Document segment:
☆ ☆ ☆

Online access to your tax information Stop waiting for the mail! You can now review your tax accounts online.

“The Canada Revenue Agency (CRA) has electronic services that let individuals access their tax and other financial information online,” explains Chartered Accountant Amit Grover, Manager - Taxation Group, with Soberman LLP, Toronto. “My Account allows you to review all kinds of information, including your tax returns and carryover amounts, Registered Retirement Savings Plan (RRSP) deduction limit, information on the status of your Home Buyers' Plan and Lifelong Learning Plan, Tax-Free Savings Account (TFSA), installments, disability tax credit and benefit payments.” You can also manage your personal income tax and benefit accounts online. Among other things, My Account allows you to change your address or telephone number, apply for child benefits, arrange a direct deposit, authorize a representative and formally dispute your assessment. You may even be able to access information online before you receive official notification in the mail. “My Business Account offers similar services for businesses,” Grover adds. Note that on October 4, 2010, all existing user IDs and passwords expired. To log into My Account or My Business Account for the first time since that date, you must create a new user ID and password. For further information and to apply for an account, individuals and businesses should visit the CRA website here and click on My Account or My Business Account.

☆ ☆ ☆

Source data:

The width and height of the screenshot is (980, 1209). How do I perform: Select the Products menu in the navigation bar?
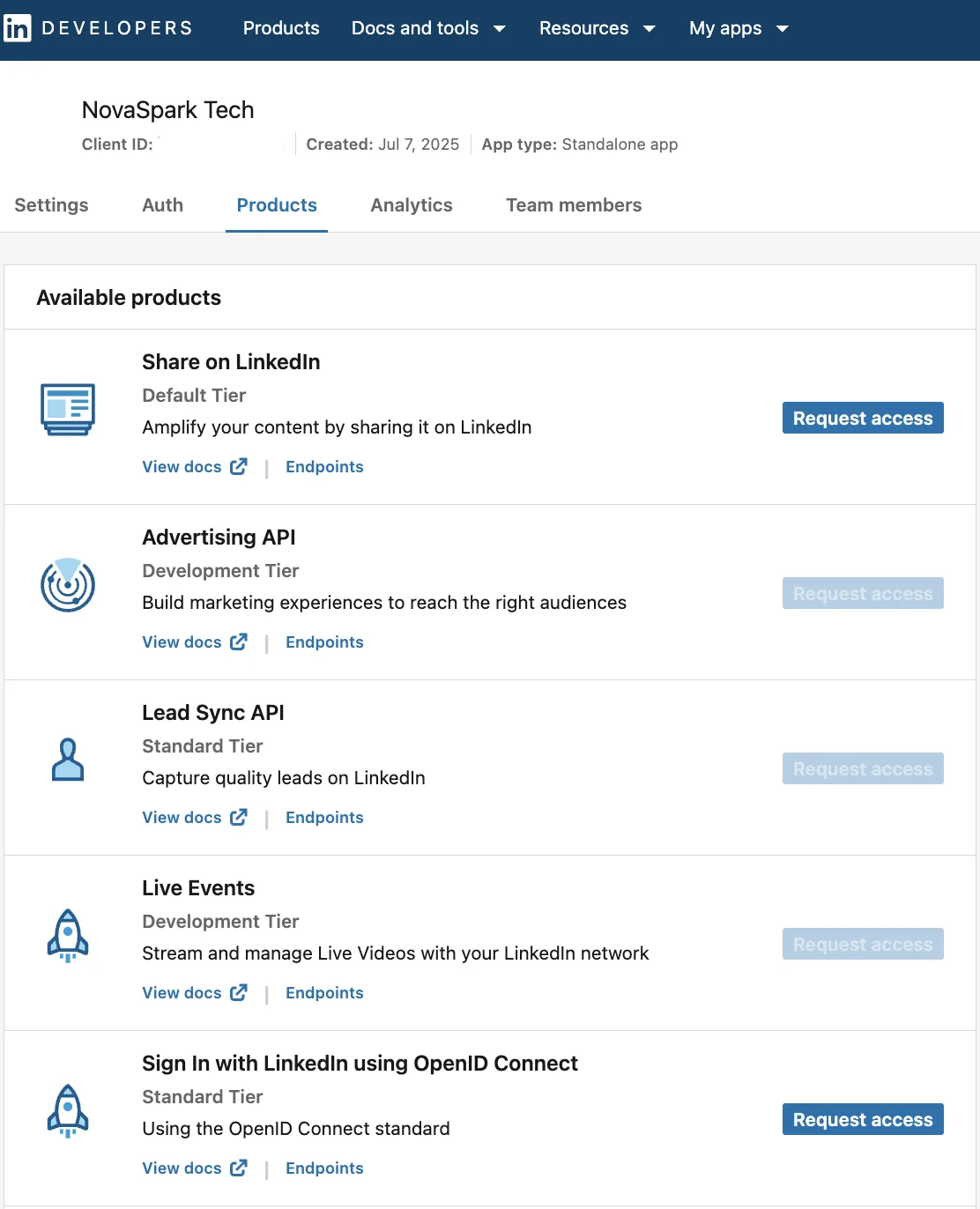pyautogui.click(x=281, y=28)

☆ ☆ ☆

Jobs:
**A.** In the text about online access to tax information, on what date did all existing user IDs and passwords expire?
**B.** Resume the text about online access to tax information, starting right after its last sentence.

Answers to each task:
**A.** October 4, 2010.

**B.**
Tax Tip 2 of 10

Give to the needy and save on taxes When the economy declines, requests for donations seem to increase exponentially. “Donating helps everyone – you the taxpayer and those in need,” says Chartered Accountant Rosa Maria Iuliano, Tax Partner, Collins Barrow Ottawa LLP. “Donating to Canadian-registered charities has many benefits – both personal and tax-wise. Not only are you helping out your neighbours, but you can also take advantage of the non-refundable tax credits. Donations are eligible for a federal tax credit of 15 per cent of the donation amount on the first $200 you donate, and increase to 29 per cent of the amount over $200. You can claim all or part of this amount to a limit of 75 per cent of your net income.” In addition to the federal credit, you will also be eligible for a provincial tax credit. For gifts of certified cultural property or ecologically sensitive land, you may be able to claim up to 100 per cent of your net income. You will need a receipt to claim donations on your income tax return. Often times, charitable organizations will not automatically provide receipts if the amount is less than a certain sum. However, you should always request a receipt, regardless of the amount. “You require the tax receipt to support your charitable donation deduction,” advises Iuliano. “So be mindful of whom you give money to. Be sure the organization is a registered charity - if you are not sure, you can confirm the registration on the CRA website here.”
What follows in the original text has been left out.